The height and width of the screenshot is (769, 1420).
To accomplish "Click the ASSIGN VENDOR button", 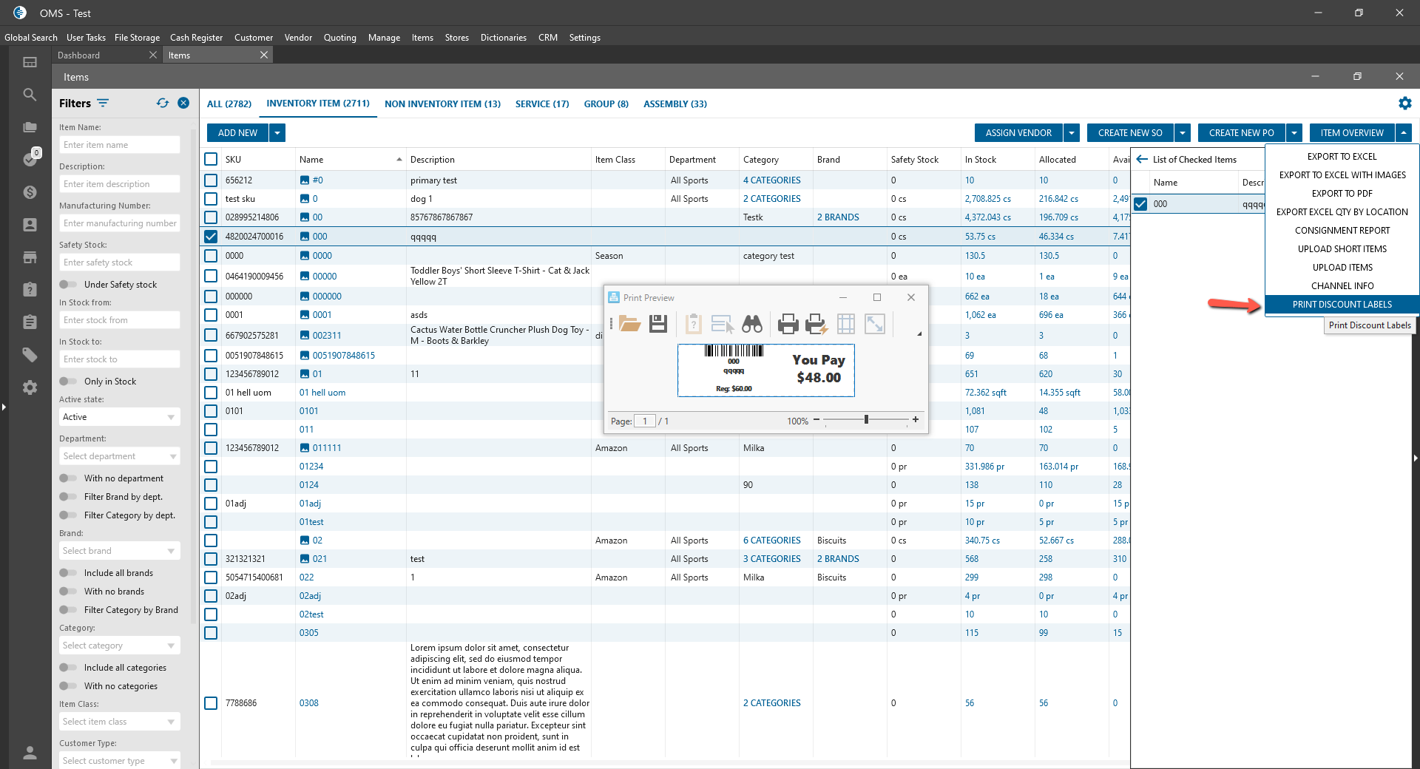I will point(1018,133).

--

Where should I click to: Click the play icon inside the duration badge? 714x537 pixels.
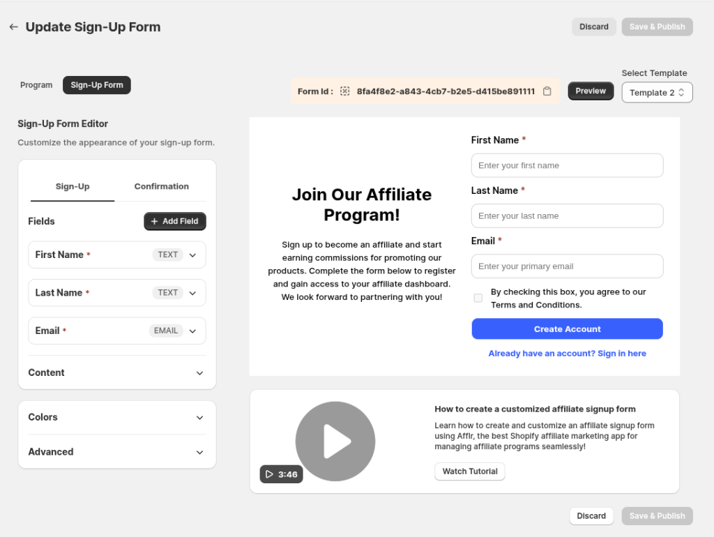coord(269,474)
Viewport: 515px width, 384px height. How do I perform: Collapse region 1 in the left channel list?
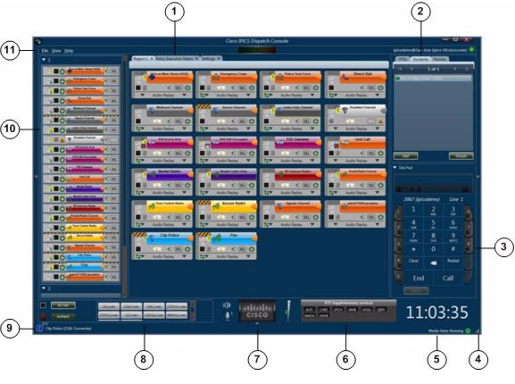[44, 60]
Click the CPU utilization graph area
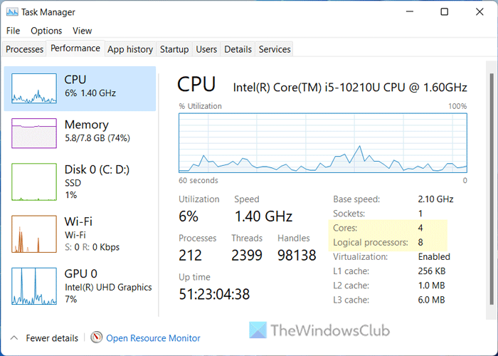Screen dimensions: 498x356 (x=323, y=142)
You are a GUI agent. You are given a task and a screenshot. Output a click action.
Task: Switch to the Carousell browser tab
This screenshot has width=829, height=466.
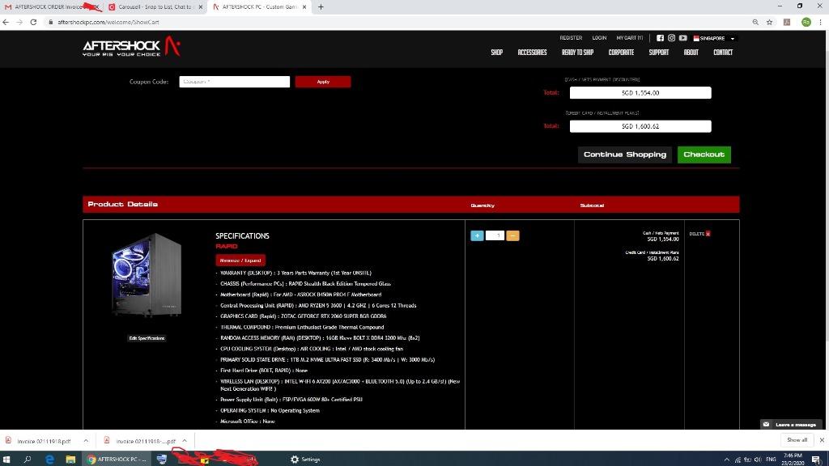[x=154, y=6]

» BRIEF
Convert the lines from the line with "Viewport: 515px width, 384px" to the line with "[x=154, y=6]", inclusive, into a two-column CSV with the headers task and value. Each row covers one instruction and its answer, each in one quoted field with line breaks replaced by spaces, and the pictures are left out.

» ANSWER FOR THIS EXERCISE
task,value
"Viewport: 515px width, 384px height. How do I perform: Collapse region 1 in the left channel list?","[44, 60]"
"Click the CPU utilization graph area","Screen dimensions: 498x356 (x=323, y=142)"
"You are a GUI agent. You are given a task and a screenshot. Output a click action. Task: Switch to the Carousell browser tab This screenshot has width=829, height=466.","[x=154, y=6]"